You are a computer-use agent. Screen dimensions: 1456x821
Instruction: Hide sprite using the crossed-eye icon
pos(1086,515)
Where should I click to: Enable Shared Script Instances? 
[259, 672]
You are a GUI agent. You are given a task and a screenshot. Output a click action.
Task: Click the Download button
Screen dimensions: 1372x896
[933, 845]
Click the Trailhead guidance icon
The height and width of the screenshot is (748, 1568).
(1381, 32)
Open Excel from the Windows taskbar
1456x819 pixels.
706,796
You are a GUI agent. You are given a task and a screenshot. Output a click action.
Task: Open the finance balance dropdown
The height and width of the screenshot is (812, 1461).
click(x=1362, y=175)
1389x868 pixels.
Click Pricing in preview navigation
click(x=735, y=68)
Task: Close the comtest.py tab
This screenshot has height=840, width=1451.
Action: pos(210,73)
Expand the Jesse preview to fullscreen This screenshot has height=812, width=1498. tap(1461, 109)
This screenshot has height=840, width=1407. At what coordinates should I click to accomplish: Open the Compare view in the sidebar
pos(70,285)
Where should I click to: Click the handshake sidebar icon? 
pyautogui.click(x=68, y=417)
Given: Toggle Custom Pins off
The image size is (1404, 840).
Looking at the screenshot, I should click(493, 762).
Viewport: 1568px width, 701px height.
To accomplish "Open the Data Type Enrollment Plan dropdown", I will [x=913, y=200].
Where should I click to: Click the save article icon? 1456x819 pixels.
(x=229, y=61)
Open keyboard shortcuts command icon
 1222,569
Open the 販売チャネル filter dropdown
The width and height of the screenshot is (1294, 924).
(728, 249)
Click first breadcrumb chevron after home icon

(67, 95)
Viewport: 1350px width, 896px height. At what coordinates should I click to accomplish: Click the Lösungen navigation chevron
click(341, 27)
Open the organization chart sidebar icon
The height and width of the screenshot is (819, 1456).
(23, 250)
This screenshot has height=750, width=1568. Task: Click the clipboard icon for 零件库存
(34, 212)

> _PROMPT_: Every record above should be copied exactly.

> _TASK RESPONSE_:
You are a computer-use agent. Screen dimensions: 1456x821
Instruction: Hide sprite using the crossed-eye icon
pos(1086,515)
Where should I click to: Enable Shared Script Instances? 
[259, 672]
You are a GUI agent. You are given a task and a screenshot. Output a click action.
Task: Click the Download button
Screen dimensions: 1372x896
[933, 845]
Click the Trailhead guidance icon
The height and width of the screenshot is (748, 1568).
(1381, 32)
Open Excel from the Windows taskbar
1456x819 pixels.
706,796
You are a GUI agent. You are given a task and a screenshot. Output a click action.
Task: Open the finance balance dropdown
The height and width of the screenshot is (812, 1461).
click(x=1362, y=175)
1389x868 pixels.
Click Pricing in preview navigation
click(x=735, y=68)
Task: Close the comtest.py tab
This screenshot has height=840, width=1451.
Action: pos(210,73)
Expand the Jesse preview to fullscreen This screenshot has height=812, width=1498. tap(1461, 109)
This screenshot has height=840, width=1407. At what coordinates should I click to accomplish: Open the Compare view in the sidebar
pos(70,285)
Where should I click to: Click the handshake sidebar icon? 
pyautogui.click(x=68, y=417)
Given: Toggle Custom Pins off
The image size is (1404, 840).
Looking at the screenshot, I should click(493, 762).
Viewport: 1568px width, 701px height.
To accomplish "Open the Data Type Enrollment Plan dropdown", I will [x=913, y=200].
Where should I click to: Click the save article icon? 1456x819 pixels.
(x=229, y=61)
Open keyboard shortcuts command icon
 1222,569
Open the 販売チャネル filter dropdown
The width and height of the screenshot is (1294, 924).
(728, 249)
Click first breadcrumb chevron after home icon

(67, 95)
Viewport: 1350px width, 896px height. At what coordinates should I click to accomplish: Click the Lösungen navigation chevron
click(341, 27)
Open the organization chart sidebar icon
The height and width of the screenshot is (819, 1456).
(23, 250)
This screenshot has height=750, width=1568. Task: Click the clipboard icon for 零件库存
(34, 212)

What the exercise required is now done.